Ancient Genes Take on New Functions as Master Regulators
One often hears about the multitude of genes we have in common with chimps, birds or other living creatures, but such comparisons are sometimes misleading. The shared percentage usually refers only to genes that encode instructions for making proteins – while overlooking regulatory genes, which nonetheless make up a large part of the genome. “Humans and fish, for instance, share about 70% of their protein-coding genes, but only about 0.5% of an important class of regulatory genes – ones that give rise to so-called long non-coding RNAs, or lncRNAs,” says Dr. Igor Ulitsky of the Biological Regulation Department at the Weizmann Institute of Science.
The lncRNAs (pronounced link-RNAs) until recently received much less attention than the protein-coding genes, but they are now proving to be of increasing interest to science. Not only are there as many as 20,000 lncRNA genes in the human genome – about the same number as the protein-coding ones – but the lncRNAs have lately been revealed to serve as master switches in a wide variety of biological processes. They turn genes on and off and affect other regulatory genes, controlling cellular fate during fetal development, as well as cellular division and death in the adult organism. These master regulators may therefore hold the key to elucidating or even treating a variety of diseases.

### Input data

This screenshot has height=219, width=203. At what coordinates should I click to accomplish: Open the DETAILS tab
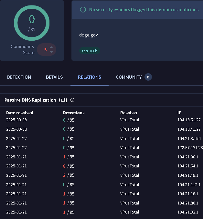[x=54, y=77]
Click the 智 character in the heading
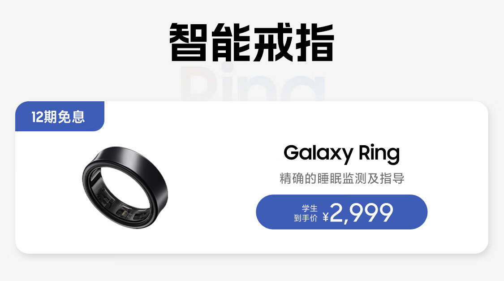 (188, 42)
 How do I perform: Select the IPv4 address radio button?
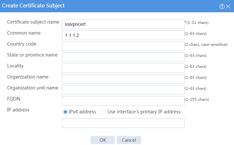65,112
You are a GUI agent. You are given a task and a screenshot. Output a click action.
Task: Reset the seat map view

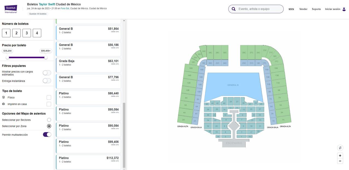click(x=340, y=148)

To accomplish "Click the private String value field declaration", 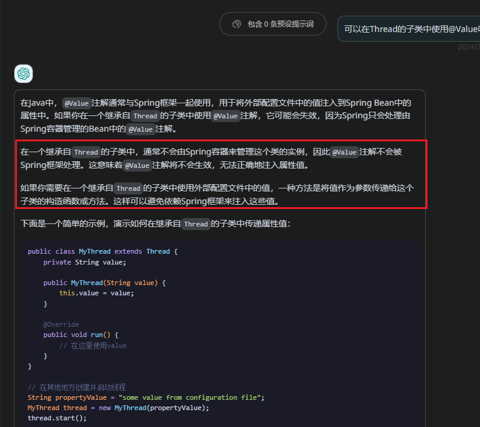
...
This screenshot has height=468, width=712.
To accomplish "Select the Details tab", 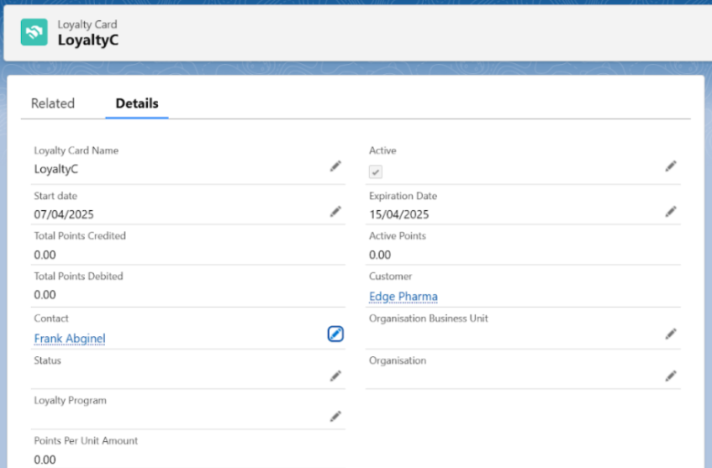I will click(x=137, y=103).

### Activity list
a) In the article on long non-coding RNAs, what is the highest number of lncRNA genes the human genome is said to contain?
b) Transcribe the part of the lncRNA article that starts at the words "The lncRNAs (pronounced" and ends after the words "variety of diseases.".

### Answers to the exercises
a) As many as 20,000.

b)
The lncRNAs (pronounced link-RNAs) until recently received much less attention than the protein-coding genes, but they are now proving to be of increasing interest to science. Not only are there as many as 20,000 lncRNA genes in the human genome – about the same number as the protein-coding ones – but the lncRNAs have lately been revealed to serve as master switches in a wide variety of biological processes. They turn genes on and off and affect other regulatory genes, controlling cellular fate during fetal development, as well as cellular division and death in the adult organism. These master regulators may therefore hold the key to elucidating or even treating a variety of diseases.